I punti fondamentali:
- l’età veramente poetica è quella dell’infanzia;
- la poesia si scopre, non si inventa: bisogna scoprire la poesia in tutte le cose, nelle più grandi e nelle più umili, con la stessa “ingenuità” di un fanciullino;
- la poesia ha carattere alogico e intuitivo, e non razionale;
- la natura “socialista” di Pascoli, la funzione consolatoria della poesia.
Simbolismo e differenze ideologiche
Le liriche di Pascoli sono ricche di simboli, sia sul piano tematico che su quello formale e per questo si avvicina per alcuni aspetti al Simbolismo francese:
- sul piano teorico: condivide il carattere intuitivo e alogico della poesia;
- sul piano tematico: condivide il tema del mistero che ci circonda;
- sul piano formale: sviluppa una ricerca della musicalità che può essere accostata a quella dei Simbolisti (importante il ricorso all’analogia e alla sinestesia).

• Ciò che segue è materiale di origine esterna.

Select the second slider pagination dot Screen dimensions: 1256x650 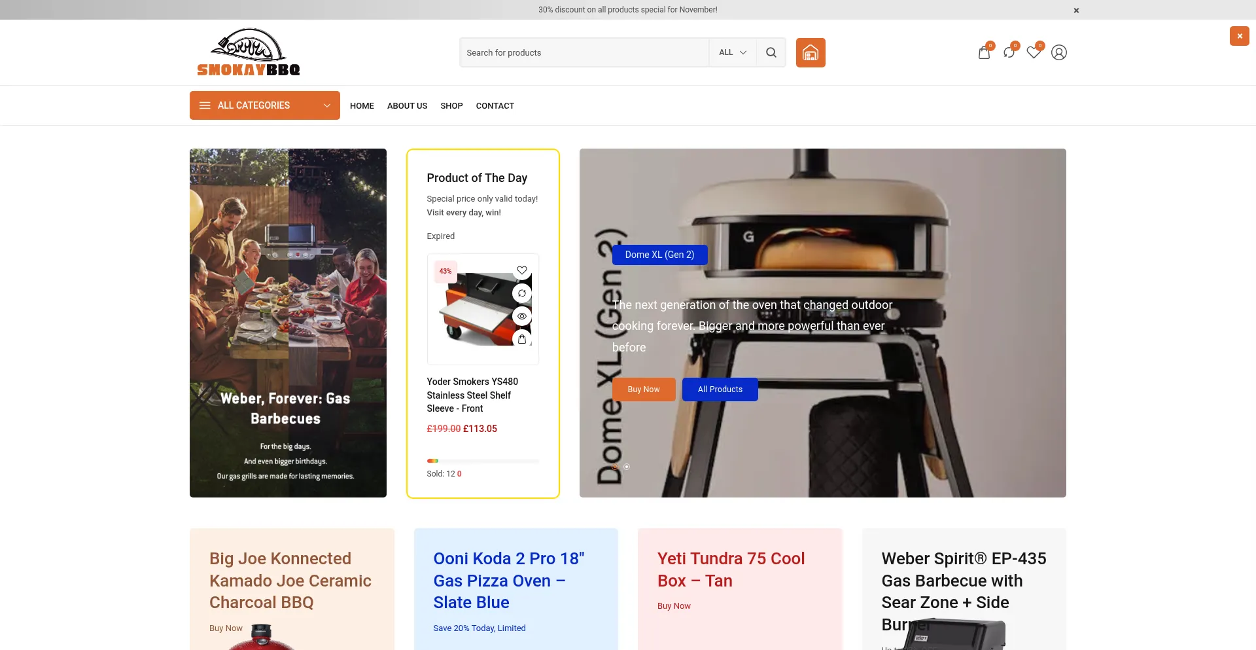click(627, 467)
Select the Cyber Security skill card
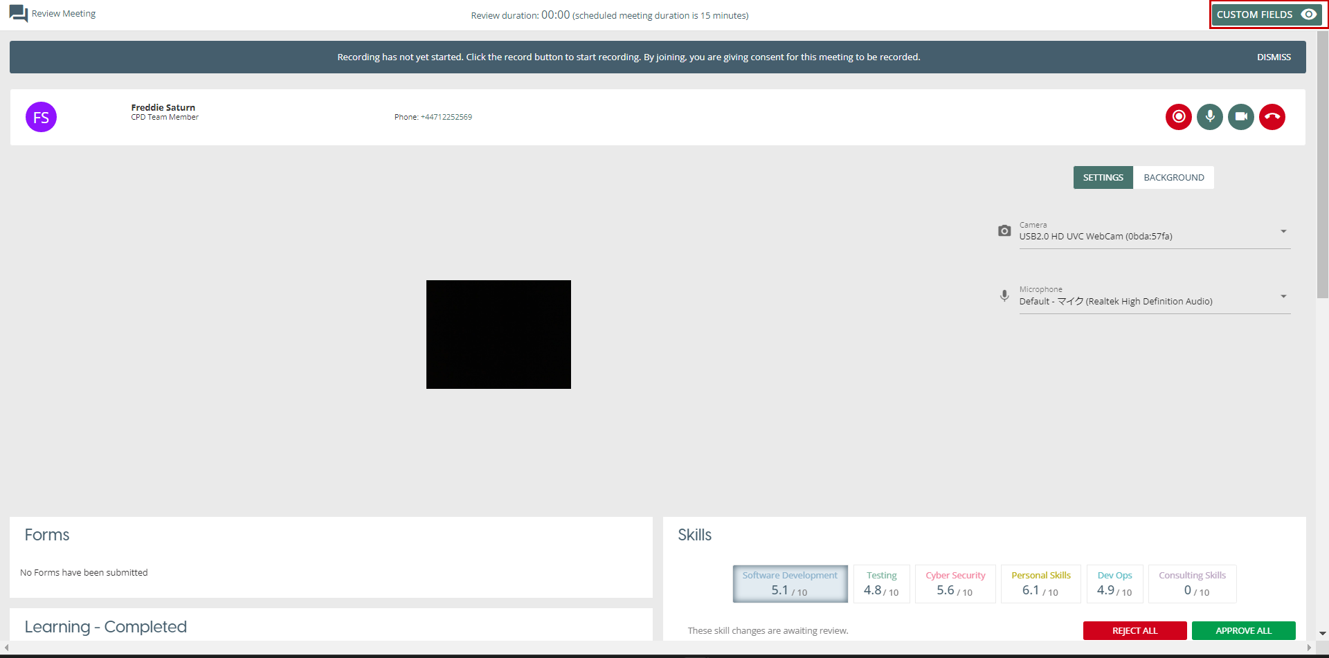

Tuttavia si distacca da essi per:
- il suo socialismo piccolo-borghese e non certo rivoluzionario;
- il suo “irrazionalismo” non porta al deragliamento di tutti i sensi (Rimbaud).
Domande da interrogazione
- Quali eventi tragici hanno segnato l'infanzia di Pascoli?
- Qual è il concetto centrale della poetica di Pascoli?
- In che modo Pascoli si avvicina e si distacca dal Simbolismo?
Pascoli visse un'infanzia segnata da tragedie familiari, tra cui l'assassinio del padre nel 1867 e la morte della madre e di una sorella l'anno successivo, seguiti dalla perdita di due fratelli, eventi che influenzarono profondamente la sua vita e la sua poetica.
La poetica di Pascoli, espressa in "Il fanciullino", sostiene che l'età poetica è quella dell'infanzia e che la poesia deve essere scoperta nella realtà, con un approccio intuitivo e alogico, evidenziando anche la sua funzione consolatoria e la sua natura "socialista".
Pascoli condivide con il Simbolismo francese l'intuizione e il mistero nella poesia, oltre a una ricerca di musicalità; tuttavia, si distingue per il suo socialismo piccolo-borghese e un "irrazionalismo" che non porta al deragliamento sensoriale tipico di autori come Rimbaud.